* Podany fragment *
14 kwietnia 2012, 12:17

Nieśmiało wspomnę, że 13 maja 2012 r. w Łodzi Dorplant organizuje seminarium "Motywacja w sporcie i na co dzień".
Czas trwania od 10 do 20 ( na zakończenie ognisko), koszt to 50 zł dla uczestnika bez psa i 120 z psem.
Seiti
Posty:3112
Rejestracja:03 lutego 2011, 10:58
Lokalizacja:Łódź

14 kwietnia 2012, 14:13

Bardzo chętnie bym się udała, ale z Neyą to chyba nie bardzo... hmmm może uciułam 50 zł. Dzięki za informację :)
Louhans
Posty:349
Rejestracja:31 grudnia 2010, 19:22

14 kwietnia 2012, 18:38

Ja ćwiczę inaczej tropienie... Fakt, że my ćwiczymy na śladzie dzika.
Najczęściej jade do lasu, ale zdarza mi się też w parku. Wybieram takie miejsce gdzie jest duzo drzew, najpierw dają suce obwąchać dziczą nogę, następnie przypinam ją do drzewa, oddalam się tak abym na chwile zniknęła jej z zasiegu wzroku, nastepnie układam ślad (wlekę nogę na sznurku za sobą z załamaniami w lewo i prawo) i na końcu zostawiam nogę. Następnie wracam po psa, zaprowadzą ją na początek śladu i daję komendę "szukaj trop". Ona ma mnie doprowadzić do nogi (dzika) dokładnie po śladzie po którym go prowadziłam. Za odnalezienie (bez chodzenia na skróty co też probuje robić) oczywiście nagroda :)

* Zadania do wykonania *
- a) Podaj ponownie, słowo w słowo, tę część fragmentu z forum o psach, która zaczyna się od słów zawierających „Bardzo chętnie bym”, a kończy na „na śladzie dzika.”.
- b) Napisz dalszy ciąg fragmentu z forum o psach od miejsca, w którym się kończy.
Wiersze, które następują dalej, nie mają związku z fragmentem z forum o psach.

* Zawartość zbioru danych *

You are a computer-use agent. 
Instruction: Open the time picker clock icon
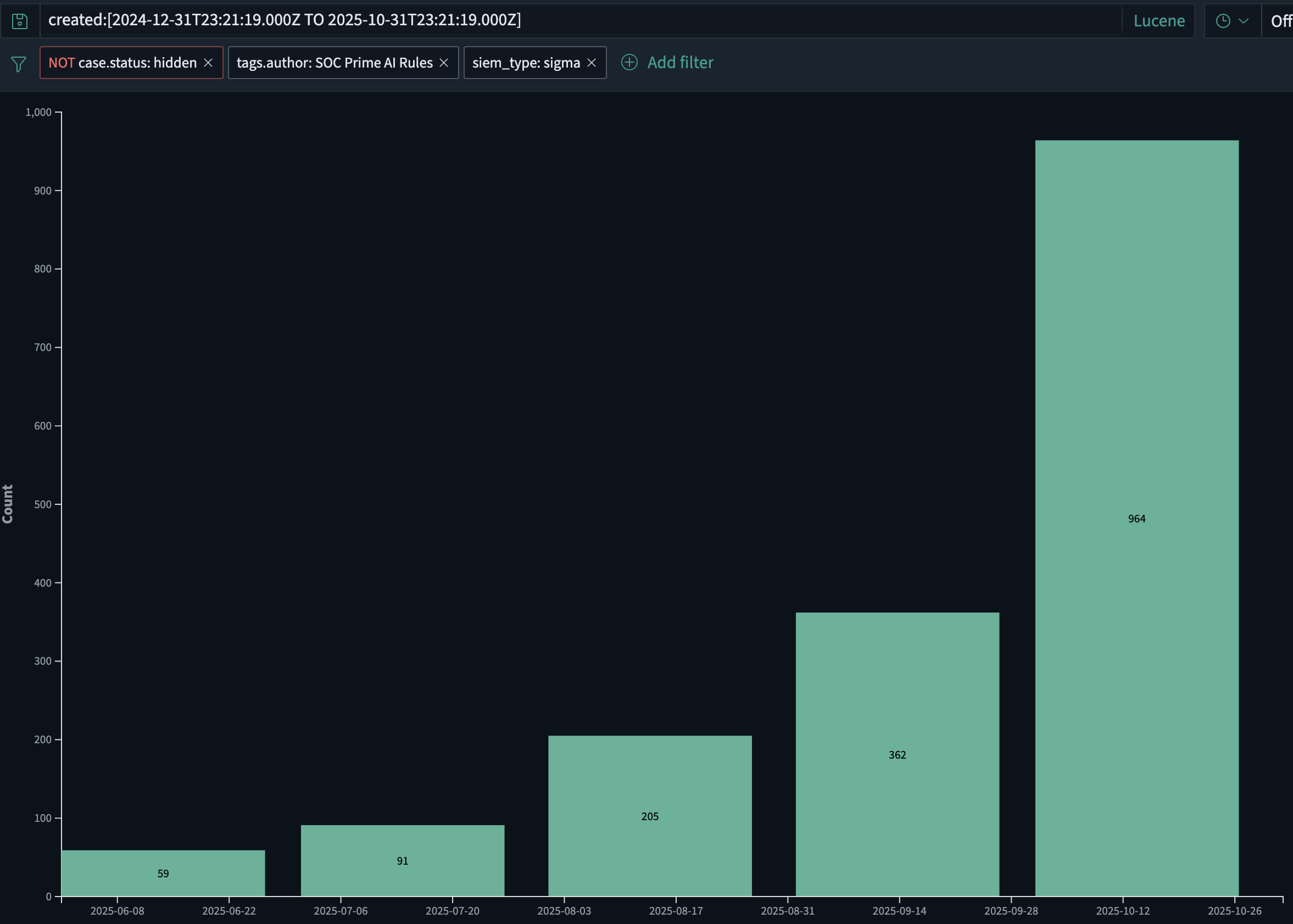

* Rozwiązane zadania *
- a)
Bardzo chętnie bym się udała, ale z Neyą to chyba nie bardzo... hmmm może uciułam 50 zł. Dzięki za informację :)
Louhans
Posty:349
Rejestracja:31 grudnia 2010, 19:22

14 kwietnia 2012, 18:38

Ja ćwiczę inaczej tropienie... Fakt, że my ćwiczymy na śladzie dzika.

- b)
Nie wiem jak się robi z gubieniem rzeczy podczas spaceru, bo faktycznie moja suka od razu zatrzymuje sie przy upuszczonej przeze mnie rzeczy i dzięki temu udało mi sie nie stracić rękawiczki, chusteczki, a nawet bezrękawnika :)
My tropimy po śladzie. Jutro jedziemy do lasu i będziemy ćwiczyć na "farbie" :)
Seiti
Posty:3112
Rejestracja:03 lutego 2011, 10:58
Lokalizacja:Łódź

15 kwietnia 2012, 13:14

No właśnie jakby miała ćwiczyć na jakimś innym zapachu niż mój myślę że dla niej byłoby to prostsze. W parku bądź co bądź jest pełno zapachów, wczoraj w dodatku kaczki musiały zdeptać teren gdzie pracowałyśmy.
Dzięki niej nie zgubiłam moich jedynych rękawiczek, wystarczyła chwilka i już jednej nie było. Wtedy dostała do powąchania jedną i rozpoczęła szukanie- znalazła. Nie musiała iść po śladzie.
Skąd masz nogę dzika? Albo źle szukam ale naprawdę nie ma u mnie dziczyzny.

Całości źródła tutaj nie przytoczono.